* _TASK INSTRUCTIONS_
What follows are entries; set down, unchanged, the part that opens with the line containing "Where should I click to: Enable" and closes with the line containing "click(76, 37)", both of those lines included, and nothing else.

* _DATA SHOWN_
++++++++++

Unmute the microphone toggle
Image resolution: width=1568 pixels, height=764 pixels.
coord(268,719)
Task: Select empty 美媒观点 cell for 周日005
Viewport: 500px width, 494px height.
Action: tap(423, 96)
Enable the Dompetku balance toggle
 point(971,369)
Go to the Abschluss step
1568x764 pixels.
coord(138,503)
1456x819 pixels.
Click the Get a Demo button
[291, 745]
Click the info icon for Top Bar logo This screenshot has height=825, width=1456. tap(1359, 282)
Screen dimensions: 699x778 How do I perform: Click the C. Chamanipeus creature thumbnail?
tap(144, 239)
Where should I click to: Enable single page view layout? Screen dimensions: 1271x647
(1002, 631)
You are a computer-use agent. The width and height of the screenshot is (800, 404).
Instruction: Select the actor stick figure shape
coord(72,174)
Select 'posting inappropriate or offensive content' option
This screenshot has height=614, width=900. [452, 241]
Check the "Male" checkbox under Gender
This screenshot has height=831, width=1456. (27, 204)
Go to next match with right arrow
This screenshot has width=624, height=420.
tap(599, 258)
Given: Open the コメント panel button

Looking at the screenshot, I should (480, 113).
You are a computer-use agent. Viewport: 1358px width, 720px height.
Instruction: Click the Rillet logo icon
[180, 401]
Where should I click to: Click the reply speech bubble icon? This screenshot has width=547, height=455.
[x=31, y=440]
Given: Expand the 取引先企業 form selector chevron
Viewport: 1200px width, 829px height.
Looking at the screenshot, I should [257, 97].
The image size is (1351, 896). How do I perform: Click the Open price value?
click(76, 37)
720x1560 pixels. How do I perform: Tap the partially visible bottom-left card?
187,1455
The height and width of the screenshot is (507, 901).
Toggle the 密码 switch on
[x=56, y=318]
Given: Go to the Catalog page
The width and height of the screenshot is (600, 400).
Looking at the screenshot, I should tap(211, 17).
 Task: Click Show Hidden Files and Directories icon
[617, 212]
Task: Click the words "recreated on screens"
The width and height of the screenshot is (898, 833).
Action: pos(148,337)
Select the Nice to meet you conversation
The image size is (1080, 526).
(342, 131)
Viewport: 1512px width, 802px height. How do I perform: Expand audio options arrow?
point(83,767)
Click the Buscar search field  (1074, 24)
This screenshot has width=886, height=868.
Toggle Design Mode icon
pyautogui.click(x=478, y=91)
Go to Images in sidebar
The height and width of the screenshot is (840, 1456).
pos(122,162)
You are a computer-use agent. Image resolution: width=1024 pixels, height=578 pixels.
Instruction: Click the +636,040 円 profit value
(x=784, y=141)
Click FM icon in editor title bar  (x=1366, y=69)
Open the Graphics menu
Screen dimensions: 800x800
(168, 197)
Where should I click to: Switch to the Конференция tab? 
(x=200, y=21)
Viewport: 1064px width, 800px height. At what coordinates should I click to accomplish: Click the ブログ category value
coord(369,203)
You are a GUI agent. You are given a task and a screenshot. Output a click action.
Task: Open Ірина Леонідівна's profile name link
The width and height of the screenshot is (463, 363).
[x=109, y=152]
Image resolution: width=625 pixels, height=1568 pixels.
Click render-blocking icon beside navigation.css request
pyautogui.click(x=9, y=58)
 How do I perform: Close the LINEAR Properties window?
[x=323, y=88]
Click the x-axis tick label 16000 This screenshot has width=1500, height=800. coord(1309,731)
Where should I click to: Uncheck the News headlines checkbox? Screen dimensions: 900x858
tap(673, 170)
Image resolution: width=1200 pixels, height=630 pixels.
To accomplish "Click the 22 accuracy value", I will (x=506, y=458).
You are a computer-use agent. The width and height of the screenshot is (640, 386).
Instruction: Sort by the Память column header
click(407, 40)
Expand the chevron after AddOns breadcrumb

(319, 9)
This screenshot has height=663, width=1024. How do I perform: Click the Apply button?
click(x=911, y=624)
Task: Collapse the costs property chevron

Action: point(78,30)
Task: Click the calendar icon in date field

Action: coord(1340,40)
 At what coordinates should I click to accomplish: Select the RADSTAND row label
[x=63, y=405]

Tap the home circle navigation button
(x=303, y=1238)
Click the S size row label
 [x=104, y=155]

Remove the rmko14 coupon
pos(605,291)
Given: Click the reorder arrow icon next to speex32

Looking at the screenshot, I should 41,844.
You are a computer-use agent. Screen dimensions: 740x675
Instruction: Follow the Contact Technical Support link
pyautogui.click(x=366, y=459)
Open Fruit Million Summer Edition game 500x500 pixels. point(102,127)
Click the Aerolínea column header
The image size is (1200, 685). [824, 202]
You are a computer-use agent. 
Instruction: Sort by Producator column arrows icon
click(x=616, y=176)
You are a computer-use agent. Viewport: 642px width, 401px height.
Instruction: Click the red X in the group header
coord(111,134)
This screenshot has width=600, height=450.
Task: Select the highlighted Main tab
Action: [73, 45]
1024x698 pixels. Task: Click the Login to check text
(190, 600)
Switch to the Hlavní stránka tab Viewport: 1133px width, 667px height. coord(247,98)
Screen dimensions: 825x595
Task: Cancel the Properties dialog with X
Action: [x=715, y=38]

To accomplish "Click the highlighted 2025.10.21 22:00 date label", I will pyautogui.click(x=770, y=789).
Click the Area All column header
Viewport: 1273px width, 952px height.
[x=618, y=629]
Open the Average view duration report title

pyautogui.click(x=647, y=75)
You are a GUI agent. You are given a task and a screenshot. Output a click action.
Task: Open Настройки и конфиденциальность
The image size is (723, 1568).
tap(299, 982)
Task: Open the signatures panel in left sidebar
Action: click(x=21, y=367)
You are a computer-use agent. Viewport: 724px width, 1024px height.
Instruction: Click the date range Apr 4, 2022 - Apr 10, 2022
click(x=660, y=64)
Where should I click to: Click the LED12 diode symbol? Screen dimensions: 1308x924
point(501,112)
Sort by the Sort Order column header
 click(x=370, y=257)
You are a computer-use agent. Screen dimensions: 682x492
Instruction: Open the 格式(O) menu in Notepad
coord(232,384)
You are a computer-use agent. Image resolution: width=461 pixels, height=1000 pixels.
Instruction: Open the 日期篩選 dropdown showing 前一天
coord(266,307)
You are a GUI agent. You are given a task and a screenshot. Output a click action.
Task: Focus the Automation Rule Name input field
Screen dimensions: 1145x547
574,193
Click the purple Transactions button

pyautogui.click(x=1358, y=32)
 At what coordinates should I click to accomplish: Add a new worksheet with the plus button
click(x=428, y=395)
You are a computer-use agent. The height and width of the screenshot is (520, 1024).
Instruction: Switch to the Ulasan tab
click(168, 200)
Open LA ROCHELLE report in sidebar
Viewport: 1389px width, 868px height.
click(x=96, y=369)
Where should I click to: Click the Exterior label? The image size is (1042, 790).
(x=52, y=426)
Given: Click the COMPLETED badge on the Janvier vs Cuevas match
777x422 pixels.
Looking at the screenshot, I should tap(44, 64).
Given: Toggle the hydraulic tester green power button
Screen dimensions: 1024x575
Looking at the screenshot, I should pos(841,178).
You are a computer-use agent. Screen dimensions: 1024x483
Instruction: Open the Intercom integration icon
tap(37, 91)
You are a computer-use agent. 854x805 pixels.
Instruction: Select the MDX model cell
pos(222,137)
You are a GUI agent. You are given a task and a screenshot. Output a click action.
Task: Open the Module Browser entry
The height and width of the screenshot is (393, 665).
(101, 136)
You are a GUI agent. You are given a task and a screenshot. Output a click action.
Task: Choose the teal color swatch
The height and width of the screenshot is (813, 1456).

++++++++++

* _ANSWER TO THE PROBLEM_
Where should I click to: Enable single page view layout? Screen dimensions: 1271x647
(1002, 631)
You are a computer-use agent. The width and height of the screenshot is (800, 404).
Instruction: Select the actor stick figure shape
coord(72,174)
Select 'posting inappropriate or offensive content' option
This screenshot has height=614, width=900. [452, 241]
Check the "Male" checkbox under Gender
This screenshot has height=831, width=1456. (27, 204)
Go to next match with right arrow
This screenshot has width=624, height=420.
tap(599, 258)
Given: Open the コメント panel button

Looking at the screenshot, I should (480, 113).
You are a computer-use agent. Viewport: 1358px width, 720px height.
Instruction: Click the Rillet logo icon
[180, 401]
Where should I click to: Click the reply speech bubble icon? This screenshot has width=547, height=455.
[x=31, y=440]
Given: Expand the 取引先企業 form selector chevron
Viewport: 1200px width, 829px height.
Looking at the screenshot, I should [257, 97].
The image size is (1351, 896). How do I perform: Click the Open price value?
click(76, 37)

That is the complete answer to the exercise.